Excerpt provided:
⟨

Figures 1ab present the rolling average of the SpO2 over the two-hour analysis periods. As would be expected even with the rolling average the SpO2 is not stable. The transition to manual from automated control is clear with a marked drop in SpO2 (Figure 1a). A transition period of 10 minutes was selected after creating the charts. The slope of the rolling average at the boundaries to the 10-minute transition period suggests a precipitous transition. In contrast (Figure 1b) no transition period is apparent when switching to automated from manual control.
The actual means for all the 5-second data points in two 10-minute transition periods are compared to the subsequent 50 minutes and shown in Table 1. As suggested in Figure 1a, during manual control the mean SpO2 in the transition is significantly lower (2.4% SpO2, P<0.001). In contrast, consistent with Figure 1b, there was no apparent difference in mean SpO2 transitioning to automated control. The variation of SpO2 (standard deviation) was similar among the periods.
The lower mean SpO2 during the manual transition also impacted the distribution at SpO2 extremes. The percent time with a SpO2 reflective of a risk of hypoxemia was higher during the transition (16.9% vs 7.2%, P<0.001) and correspondingly less with a risk of hyperoxemia (15.7% vs 25.9%, P<0.001). The percent time with SpO2 between these two extremes, normoxemia, was however unchanged (67.4% vs 66.9%, P=ns).
Discussion
The maintenance of SpO2 at the beginning of manual control of FiO2 was different than during ongoing control, as hypothesized. A similar transition was not seen when starting automated control. In the clinical environment drops in SpO2 are usually a result of disordered breathing. Thus maintaining desired SpO2 levels necessitates intermittent increases in FiO2. During the manual control transition period the SpO2 was lower, consistent with the observational nature of manual control.

⟩

Repeat the excerpt on SpO2 under manual and automated control word for word, covering everything from "The actual means" down to "vs 66.9%, P=ns).".

Stored records:
⟨

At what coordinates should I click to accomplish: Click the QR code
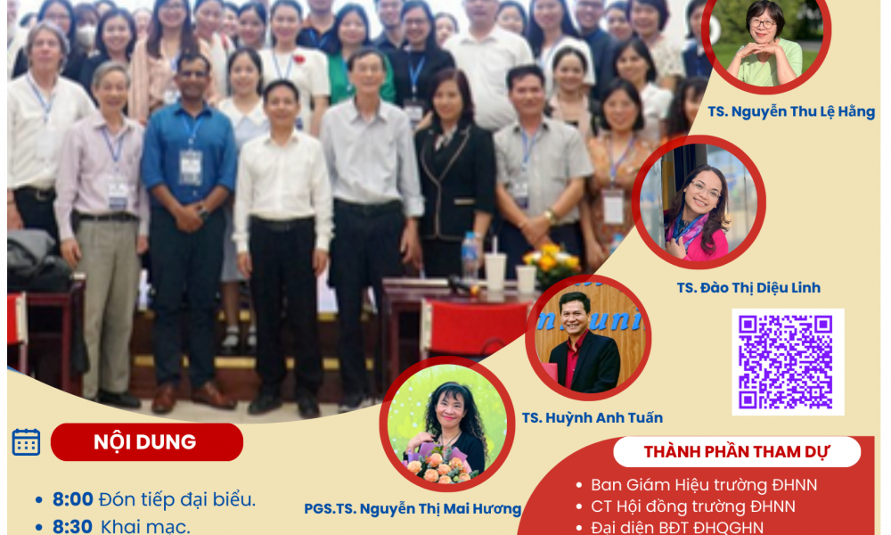pos(787,362)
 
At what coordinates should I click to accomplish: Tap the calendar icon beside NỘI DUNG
pos(26,441)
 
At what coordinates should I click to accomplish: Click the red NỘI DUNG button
pos(147,441)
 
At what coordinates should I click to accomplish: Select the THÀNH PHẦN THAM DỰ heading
pos(737,452)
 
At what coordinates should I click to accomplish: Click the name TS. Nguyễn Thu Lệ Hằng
pos(791,112)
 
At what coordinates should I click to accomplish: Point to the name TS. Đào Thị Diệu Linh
pos(748,288)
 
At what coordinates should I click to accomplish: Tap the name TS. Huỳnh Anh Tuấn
pos(593,418)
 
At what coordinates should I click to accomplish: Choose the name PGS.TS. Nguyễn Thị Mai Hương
pos(413,509)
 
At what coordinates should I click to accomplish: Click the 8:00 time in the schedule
pos(73,499)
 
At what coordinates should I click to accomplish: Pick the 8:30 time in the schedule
pos(73,526)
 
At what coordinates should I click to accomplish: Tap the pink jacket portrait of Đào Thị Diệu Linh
pos(699,202)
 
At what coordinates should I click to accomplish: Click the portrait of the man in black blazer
pos(588,338)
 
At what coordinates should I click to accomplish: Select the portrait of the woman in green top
pos(766,40)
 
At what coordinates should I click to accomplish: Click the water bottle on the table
pos(470,257)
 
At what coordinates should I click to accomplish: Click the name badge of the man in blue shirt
pos(191,167)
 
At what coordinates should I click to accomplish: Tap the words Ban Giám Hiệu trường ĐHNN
pos(704,485)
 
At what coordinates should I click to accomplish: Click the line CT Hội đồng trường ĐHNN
pos(693,506)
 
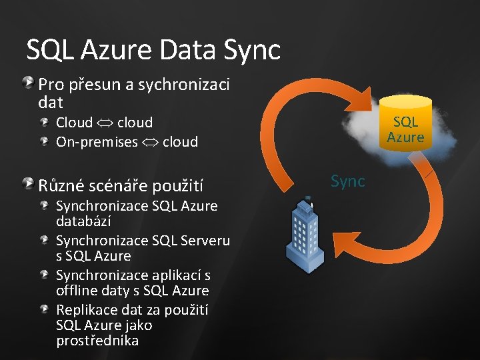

⟩

Task result:
The actual means for all the 5-second data points in two 10-minute transition periods are compared to the subsequent 50 minutes and shown in Table 1. As suggested in Figure 1a, during manual control the mean SpO2 in the transition is significantly lower (2.4% SpO2, P<0.001). In contrast, consistent with Figure 1b, there was no apparent difference in mean SpO2 transitioning to automated control. The variation of SpO2 (standard deviation) was similar among the periods.
The lower mean SpO2 during the manual transition also impacted the distribution at SpO2 extremes. The percent time with a SpO2 reflective of a risk of hypoxemia was higher during the transition (16.9% vs 7.2%, P<0.001) and correspondingly less with a risk of hyperoxemia (15.7% vs 25.9%, P<0.001). The percent time with SpO2 between these two extremes, normoxemia, was however unchanged (67.4% vs 66.9%, P=ns).